_Task details_
Write out again the entries from the first line to the line that includes "கிழித்த வன்னி |", keeping both of those lines.

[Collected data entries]
┄┄┄┄┄┄┄┄┄┄┄┄┄┄┄┄┄┄┄┄
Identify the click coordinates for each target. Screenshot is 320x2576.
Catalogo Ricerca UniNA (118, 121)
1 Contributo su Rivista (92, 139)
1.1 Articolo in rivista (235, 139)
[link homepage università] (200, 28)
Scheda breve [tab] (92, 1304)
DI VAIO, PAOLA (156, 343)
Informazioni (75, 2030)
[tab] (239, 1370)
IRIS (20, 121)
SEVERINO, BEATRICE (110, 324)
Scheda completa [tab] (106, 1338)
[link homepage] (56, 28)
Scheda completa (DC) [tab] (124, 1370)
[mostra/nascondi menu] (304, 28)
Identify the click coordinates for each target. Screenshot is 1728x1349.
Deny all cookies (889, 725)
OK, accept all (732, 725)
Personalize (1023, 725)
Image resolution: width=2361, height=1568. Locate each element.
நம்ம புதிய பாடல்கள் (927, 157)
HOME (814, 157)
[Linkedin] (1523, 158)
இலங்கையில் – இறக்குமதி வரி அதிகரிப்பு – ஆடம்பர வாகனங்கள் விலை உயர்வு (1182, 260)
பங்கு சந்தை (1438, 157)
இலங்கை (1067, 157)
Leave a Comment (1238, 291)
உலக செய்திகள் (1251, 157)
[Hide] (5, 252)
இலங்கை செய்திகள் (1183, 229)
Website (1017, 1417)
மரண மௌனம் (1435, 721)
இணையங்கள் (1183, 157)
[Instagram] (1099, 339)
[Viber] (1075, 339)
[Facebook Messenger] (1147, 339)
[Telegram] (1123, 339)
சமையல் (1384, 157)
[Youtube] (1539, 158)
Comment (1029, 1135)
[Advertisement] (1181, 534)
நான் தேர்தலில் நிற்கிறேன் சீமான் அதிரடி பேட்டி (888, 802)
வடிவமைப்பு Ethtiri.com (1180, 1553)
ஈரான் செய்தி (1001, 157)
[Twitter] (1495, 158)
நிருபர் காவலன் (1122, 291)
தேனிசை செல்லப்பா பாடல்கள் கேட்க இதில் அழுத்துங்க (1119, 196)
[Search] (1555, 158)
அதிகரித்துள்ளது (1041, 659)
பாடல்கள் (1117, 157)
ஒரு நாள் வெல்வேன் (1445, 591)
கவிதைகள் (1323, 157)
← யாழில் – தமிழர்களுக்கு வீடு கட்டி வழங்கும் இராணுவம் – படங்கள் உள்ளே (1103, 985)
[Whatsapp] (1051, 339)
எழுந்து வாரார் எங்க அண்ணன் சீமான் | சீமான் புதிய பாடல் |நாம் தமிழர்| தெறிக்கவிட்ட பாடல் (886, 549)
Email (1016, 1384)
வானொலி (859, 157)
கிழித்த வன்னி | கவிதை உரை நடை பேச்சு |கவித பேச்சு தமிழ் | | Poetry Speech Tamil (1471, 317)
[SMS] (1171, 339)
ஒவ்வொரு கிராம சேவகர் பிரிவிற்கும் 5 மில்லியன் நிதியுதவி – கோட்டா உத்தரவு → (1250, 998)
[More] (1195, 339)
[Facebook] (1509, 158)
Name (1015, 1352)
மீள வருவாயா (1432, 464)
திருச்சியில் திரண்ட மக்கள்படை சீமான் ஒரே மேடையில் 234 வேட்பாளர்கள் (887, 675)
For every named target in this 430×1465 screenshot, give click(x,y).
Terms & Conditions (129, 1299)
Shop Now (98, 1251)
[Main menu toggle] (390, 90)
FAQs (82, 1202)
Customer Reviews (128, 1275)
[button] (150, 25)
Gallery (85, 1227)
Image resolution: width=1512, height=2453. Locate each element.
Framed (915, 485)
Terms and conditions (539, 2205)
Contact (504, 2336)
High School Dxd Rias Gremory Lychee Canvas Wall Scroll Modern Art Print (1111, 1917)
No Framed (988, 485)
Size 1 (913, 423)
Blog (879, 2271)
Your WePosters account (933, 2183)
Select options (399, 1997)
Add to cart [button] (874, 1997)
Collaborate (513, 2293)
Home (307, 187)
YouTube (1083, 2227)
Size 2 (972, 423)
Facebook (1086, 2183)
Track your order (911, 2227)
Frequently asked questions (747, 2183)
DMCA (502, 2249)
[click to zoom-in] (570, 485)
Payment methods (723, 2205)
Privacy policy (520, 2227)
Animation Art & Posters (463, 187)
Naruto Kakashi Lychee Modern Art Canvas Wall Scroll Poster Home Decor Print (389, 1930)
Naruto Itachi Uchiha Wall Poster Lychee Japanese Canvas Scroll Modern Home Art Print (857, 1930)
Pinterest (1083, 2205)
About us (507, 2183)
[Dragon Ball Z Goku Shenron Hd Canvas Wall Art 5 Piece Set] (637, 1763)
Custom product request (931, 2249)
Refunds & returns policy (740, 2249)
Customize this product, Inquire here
┄┄┄┄┄┄┄┄┄┄┄┄┄┄┄┄┄┄┄┄
_Your solution_
Identify the click coordinates for each target. Screenshot is 320x2576.
Catalogo Ricerca UniNA (118, 121)
1 Contributo su Rivista (92, 139)
1.1 Articolo in rivista (235, 139)
[link homepage università] (200, 28)
Scheda breve [tab] (92, 1304)
DI VAIO, PAOLA (156, 343)
Informazioni (75, 2030)
[tab] (239, 1370)
IRIS (20, 121)
SEVERINO, BEATRICE (110, 324)
Scheda completa [tab] (106, 1338)
[link homepage] (56, 28)
Scheda completa (DC) [tab] (124, 1370)
[mostra/nascondi menu] (304, 28)
Identify the click coordinates for each target. Screenshot is 1728x1349.
Deny all cookies (889, 725)
OK, accept all (732, 725)
Personalize (1023, 725)
Image resolution: width=2361, height=1568. Locate each element.
நம்ம புதிய பாடல்கள் (927, 157)
HOME (814, 157)
[Linkedin] (1523, 158)
இலங்கையில் – இறக்குமதி வரி அதிகரிப்பு – ஆடம்பர வாகனங்கள் விலை உயர்வு (1182, 260)
பங்கு சந்தை (1438, 157)
இலங்கை (1067, 157)
Leave a Comment (1238, 291)
உலக செய்திகள் (1251, 157)
[Hide] (5, 252)
இலங்கை செய்திகள் (1183, 229)
Website (1017, 1417)
மரண மௌனம் (1435, 721)
இணையங்கள் (1183, 157)
[Instagram] (1099, 339)
[Viber] (1075, 339)
[Facebook Messenger] (1147, 339)
[Telegram] (1123, 339)
சமையல் (1384, 157)
[Youtube] (1539, 158)
Comment (1029, 1135)
[Advertisement] (1181, 534)
நான் தேர்தலில் நிற்கிறேன் சீமான் அதிரடி பேட்டி (888, 802)
வடிவமைப்பு Ethtiri.com (1180, 1553)
ஈரான் செய்தி (1001, 157)
[Twitter] (1495, 158)
நிருபர் காவலன் (1122, 291)
தேனிசை செல்லப்பா பாடல்கள் கேட்க இதில் அழுத்துங்க (1119, 196)
[Search] (1555, 158)
அதிகரித்துள்ளது (1041, 659)
பாடல்கள் (1117, 157)
ஒரு நாள் வெல்வேன் (1445, 591)
கவிதைகள் (1323, 157)
← யாழில் – தமிழர்களுக்கு வீடு கட்டி வழங்கும் இராணுவம் – படங்கள் உள்ளே (1103, 985)
[Whatsapp] (1051, 339)
எழுந்து வாரார் எங்க அண்ணன் சீமான் | சீமான் புதிய பாடல் |நாம் தமிழர்| தெறிக்கவிட்ட பாடல் (886, 549)
Email (1016, 1384)
வானொலி (859, 157)
கிழித்த வன்னி | கவிதை உரை நடை பேச்சு |கவித பேச்சு தமிழ் | | Poetry Speech Tamil (1471, 317)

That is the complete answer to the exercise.